Always check the runtime source code to verify the signature. The runtime code is available in the Go distribution. Look for the function definition. Copy the signature exactly. Do not guess.

Another pitfall is ABI changes. The runtime function might change its signature or behavior in a future Go version. Your code will still compile, but it will break at runtime. The linker will resolve the symbol, but the function might expect different arguments. Or the function might return a different type.

You must test your code on every Go version you support. If you use go:linkname, you are binding your code to the internal ABI of the runtime. That ABI is not stable. It can change without notice.

Variables can also be aliased. If you alias a variable, you must ensure the type matches. If the runtime variable is a pointer, your alias must be a pointer. If the runtime variable is a struct, your alias must be a struct. Mismatched types lead to undefined behavior.

The compiler may optimize away your alias if it thinks the function is unused. This is rare when you call the function, but it can happen in complex scenarios. Use go:noinline if you suspect the compiler is optimizing too aggressively.

The worst goroutine bug is the one that never logs. The same applies to linkname crashes. They happen silently and corrupt your program.

Decision matrix

Use go:linkname when you need to call a function inside the runtime package that has no exported equivalent and the public API is insufficient for your low-level tool.
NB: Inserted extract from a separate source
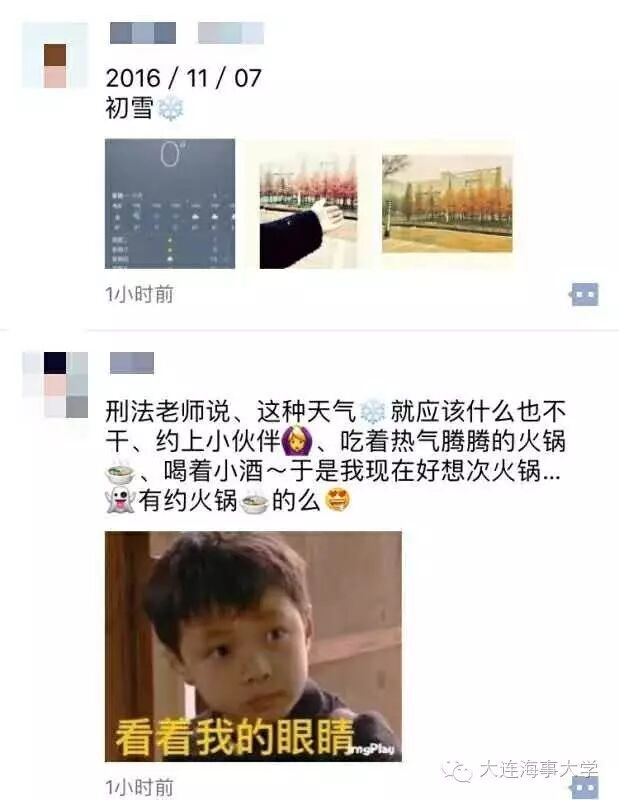Tap the hotpot bowl emoji before 喝着小酒
This screenshot has width=619, height=800.
tap(119, 472)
Use the standard library API when the exported function provides the behavior you need, even if it adds a small overhead.

Use unsafe pointer arithmetic when you need to read or write memory at a specific offset without calling a function.

Use reflection when you need to inspect types and values at runtime, accepting that you cannot access unexported fields or methods.

Use a feature request or issue when you need a capability that the runtime currently hides; the Go team may export it officially if there is a valid use case.

Use go:linkname to export a local function to the runtime when you are writing a custom allocator or scheduler that the runtime needs to call back into.

Trust the restriction. If the compiler blocks the import path, there is a reason. Find another way.